For those (like me) who bought a TCL tv at a stupidly cheap price on Black Friday, you have options.

  • buy an AppleTV (even second hand) and don’t connect the tv to the internet. You won’t see any adverts on your Home Screen and be done with all this bullshit. What’s that? What’s the point in buying a £200 TV if you need to buy a £150 accessory? I hear you, read on…
  • if you’re broke like me, you can disable the stock launcher with adb and install projectivy launcher. I needed to use some software called launcher manager from xdaforums to replace the stock launcher. I also used adb to uninstall the pre-installed apps I had no intention of using.

Hopefully there are enough key words in there for you to google / research what you need to get going. Good luck!

Note about the second bullet: Not all TCL TVs are Google TV, which can be switched to Protectivity - Roku TVs at this point, as far as I know, cannot disable ads if connected to the Internet.

[-] ocassionallyaduck@lemmy.world 4 points 1 month ago

If this is the case for you (I have both in my house), I recommend putting your RokuTV behind a Pi Hole DNS. It will block the TV ad requests at a DNS level while letting content and video go through.

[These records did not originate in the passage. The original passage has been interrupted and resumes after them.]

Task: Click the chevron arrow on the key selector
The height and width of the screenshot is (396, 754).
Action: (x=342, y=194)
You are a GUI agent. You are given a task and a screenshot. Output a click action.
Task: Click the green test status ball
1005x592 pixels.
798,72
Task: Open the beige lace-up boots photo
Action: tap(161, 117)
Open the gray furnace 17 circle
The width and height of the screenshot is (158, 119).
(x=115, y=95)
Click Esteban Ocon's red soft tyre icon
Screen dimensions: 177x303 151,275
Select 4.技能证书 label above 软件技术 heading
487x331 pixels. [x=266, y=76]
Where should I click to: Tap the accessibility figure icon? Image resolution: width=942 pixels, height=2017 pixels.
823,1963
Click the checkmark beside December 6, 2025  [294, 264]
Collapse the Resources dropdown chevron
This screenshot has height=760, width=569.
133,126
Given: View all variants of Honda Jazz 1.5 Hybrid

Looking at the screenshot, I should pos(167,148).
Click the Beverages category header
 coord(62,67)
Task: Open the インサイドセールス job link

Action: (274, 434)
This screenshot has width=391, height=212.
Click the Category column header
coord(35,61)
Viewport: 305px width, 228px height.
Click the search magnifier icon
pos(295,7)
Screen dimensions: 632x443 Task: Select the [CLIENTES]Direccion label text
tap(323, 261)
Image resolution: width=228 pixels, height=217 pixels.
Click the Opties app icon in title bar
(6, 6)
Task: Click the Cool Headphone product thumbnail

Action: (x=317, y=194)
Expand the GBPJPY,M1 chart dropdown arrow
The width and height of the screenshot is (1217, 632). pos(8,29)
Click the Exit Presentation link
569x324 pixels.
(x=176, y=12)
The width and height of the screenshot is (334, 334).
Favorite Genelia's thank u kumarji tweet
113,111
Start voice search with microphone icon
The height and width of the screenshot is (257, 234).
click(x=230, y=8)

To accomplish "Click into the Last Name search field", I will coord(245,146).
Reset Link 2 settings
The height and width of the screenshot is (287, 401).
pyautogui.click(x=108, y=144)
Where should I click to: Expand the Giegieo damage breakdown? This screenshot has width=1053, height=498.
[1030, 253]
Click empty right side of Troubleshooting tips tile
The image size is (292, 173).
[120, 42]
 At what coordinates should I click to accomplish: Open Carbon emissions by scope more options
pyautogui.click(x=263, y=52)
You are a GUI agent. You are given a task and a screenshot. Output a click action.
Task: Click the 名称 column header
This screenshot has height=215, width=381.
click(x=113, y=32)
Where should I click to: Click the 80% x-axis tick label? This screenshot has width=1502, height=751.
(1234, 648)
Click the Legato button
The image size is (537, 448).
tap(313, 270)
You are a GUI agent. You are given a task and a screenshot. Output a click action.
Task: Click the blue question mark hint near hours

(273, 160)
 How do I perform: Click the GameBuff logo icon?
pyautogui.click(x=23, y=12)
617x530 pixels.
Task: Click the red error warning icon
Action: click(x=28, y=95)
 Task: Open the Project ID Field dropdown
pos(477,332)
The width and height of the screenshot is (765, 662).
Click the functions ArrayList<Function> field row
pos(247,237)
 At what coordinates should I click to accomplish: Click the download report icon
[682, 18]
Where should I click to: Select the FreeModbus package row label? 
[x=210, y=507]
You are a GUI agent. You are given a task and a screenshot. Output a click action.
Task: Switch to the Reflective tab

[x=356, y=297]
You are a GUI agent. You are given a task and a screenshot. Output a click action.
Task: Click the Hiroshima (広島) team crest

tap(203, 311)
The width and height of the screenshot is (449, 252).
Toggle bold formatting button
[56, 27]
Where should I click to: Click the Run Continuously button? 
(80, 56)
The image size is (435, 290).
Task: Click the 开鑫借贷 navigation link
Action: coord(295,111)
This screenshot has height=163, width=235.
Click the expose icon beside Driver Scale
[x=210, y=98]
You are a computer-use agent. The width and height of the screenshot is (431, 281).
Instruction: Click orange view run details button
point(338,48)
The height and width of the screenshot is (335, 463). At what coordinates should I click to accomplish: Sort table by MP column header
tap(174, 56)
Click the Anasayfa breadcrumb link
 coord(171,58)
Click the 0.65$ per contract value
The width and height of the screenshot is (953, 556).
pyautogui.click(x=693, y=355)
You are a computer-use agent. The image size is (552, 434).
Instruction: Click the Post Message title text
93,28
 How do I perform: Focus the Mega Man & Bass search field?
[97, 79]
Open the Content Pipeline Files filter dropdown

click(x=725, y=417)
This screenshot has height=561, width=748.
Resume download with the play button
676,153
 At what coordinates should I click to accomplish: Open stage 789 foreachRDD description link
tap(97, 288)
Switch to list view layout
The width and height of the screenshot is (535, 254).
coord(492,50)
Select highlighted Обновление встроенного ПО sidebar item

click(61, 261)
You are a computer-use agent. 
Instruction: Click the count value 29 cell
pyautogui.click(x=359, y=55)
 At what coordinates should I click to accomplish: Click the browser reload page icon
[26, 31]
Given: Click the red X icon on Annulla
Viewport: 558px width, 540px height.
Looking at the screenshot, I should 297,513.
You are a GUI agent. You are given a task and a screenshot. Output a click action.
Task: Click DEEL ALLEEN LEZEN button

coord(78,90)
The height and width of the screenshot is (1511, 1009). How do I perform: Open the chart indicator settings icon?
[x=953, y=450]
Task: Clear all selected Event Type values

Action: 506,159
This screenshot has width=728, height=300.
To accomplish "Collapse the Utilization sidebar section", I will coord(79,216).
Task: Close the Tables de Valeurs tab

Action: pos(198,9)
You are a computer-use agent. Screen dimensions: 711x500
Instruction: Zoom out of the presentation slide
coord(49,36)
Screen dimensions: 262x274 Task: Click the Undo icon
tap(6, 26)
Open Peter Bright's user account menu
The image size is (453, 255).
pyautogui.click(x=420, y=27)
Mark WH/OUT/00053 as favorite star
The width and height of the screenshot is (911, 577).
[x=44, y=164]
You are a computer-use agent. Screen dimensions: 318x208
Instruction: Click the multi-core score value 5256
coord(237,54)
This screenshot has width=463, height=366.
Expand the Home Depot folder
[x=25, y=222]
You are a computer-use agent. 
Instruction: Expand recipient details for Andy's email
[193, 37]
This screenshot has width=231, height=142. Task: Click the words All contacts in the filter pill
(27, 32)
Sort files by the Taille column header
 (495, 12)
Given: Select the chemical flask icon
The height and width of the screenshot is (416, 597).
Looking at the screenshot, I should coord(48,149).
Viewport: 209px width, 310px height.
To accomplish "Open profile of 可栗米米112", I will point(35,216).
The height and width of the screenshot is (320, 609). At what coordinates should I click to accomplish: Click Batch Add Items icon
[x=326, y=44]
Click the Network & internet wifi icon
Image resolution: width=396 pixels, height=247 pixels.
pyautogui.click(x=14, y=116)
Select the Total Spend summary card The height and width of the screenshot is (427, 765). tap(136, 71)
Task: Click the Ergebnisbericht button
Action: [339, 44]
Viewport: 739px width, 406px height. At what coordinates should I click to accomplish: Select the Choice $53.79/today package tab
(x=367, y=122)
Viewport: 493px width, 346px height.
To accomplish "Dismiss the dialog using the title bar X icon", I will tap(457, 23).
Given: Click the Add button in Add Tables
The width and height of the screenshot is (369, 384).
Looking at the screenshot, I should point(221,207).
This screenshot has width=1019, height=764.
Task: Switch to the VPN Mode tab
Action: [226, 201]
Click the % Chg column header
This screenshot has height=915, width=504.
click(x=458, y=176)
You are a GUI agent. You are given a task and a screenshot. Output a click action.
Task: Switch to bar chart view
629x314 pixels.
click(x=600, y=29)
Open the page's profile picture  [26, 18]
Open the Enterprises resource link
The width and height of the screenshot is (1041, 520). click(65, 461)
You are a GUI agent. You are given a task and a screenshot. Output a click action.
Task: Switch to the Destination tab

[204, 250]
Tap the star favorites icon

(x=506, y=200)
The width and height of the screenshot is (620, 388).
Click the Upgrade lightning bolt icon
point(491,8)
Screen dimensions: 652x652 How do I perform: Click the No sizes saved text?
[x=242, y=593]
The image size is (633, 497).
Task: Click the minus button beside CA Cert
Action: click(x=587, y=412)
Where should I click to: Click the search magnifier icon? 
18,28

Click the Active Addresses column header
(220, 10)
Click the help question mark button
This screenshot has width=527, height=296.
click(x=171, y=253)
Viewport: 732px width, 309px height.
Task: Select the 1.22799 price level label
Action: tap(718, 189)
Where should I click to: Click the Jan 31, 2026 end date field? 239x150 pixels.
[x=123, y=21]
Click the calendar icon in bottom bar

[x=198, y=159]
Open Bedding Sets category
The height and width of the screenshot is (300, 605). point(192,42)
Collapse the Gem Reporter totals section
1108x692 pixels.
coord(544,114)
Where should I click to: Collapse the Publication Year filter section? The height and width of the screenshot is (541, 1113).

[-] SolarMonkey@slrpnk.net 3 points 1 month ago* (last edited 1 month ago)

The only problem I found with this is that Roku knows it’s being blocked so it’ll kill some apps over time (like the Plex app) in a way that forces you to fully reinstall the app. Which means unblocking their domain and allowing them to phone home (or disabling/bypassing pihole), because the app downloads go through that domain as well.

Before I just factory reset them and denied them any internet at all, Plex would break and need to be reinstalled about every 2 months like clockwork, and it wasn’t due to app updates or anything. I know this because I did a test once; reset on one tv, and 2 weeks later on another one. The first called for an update at roughly the 2 month mark, and the other exactly two weeks later. Meanwhile an absolutely ancient Samsung tv still has a copy of the Plex app that hasn’t been updated in like 5 years (it’s a fully obsolete tv)… works fine.

My speculation is that it records the data for that period, and then breaks things you use so it can phone home when you are forced to connect it to fix it.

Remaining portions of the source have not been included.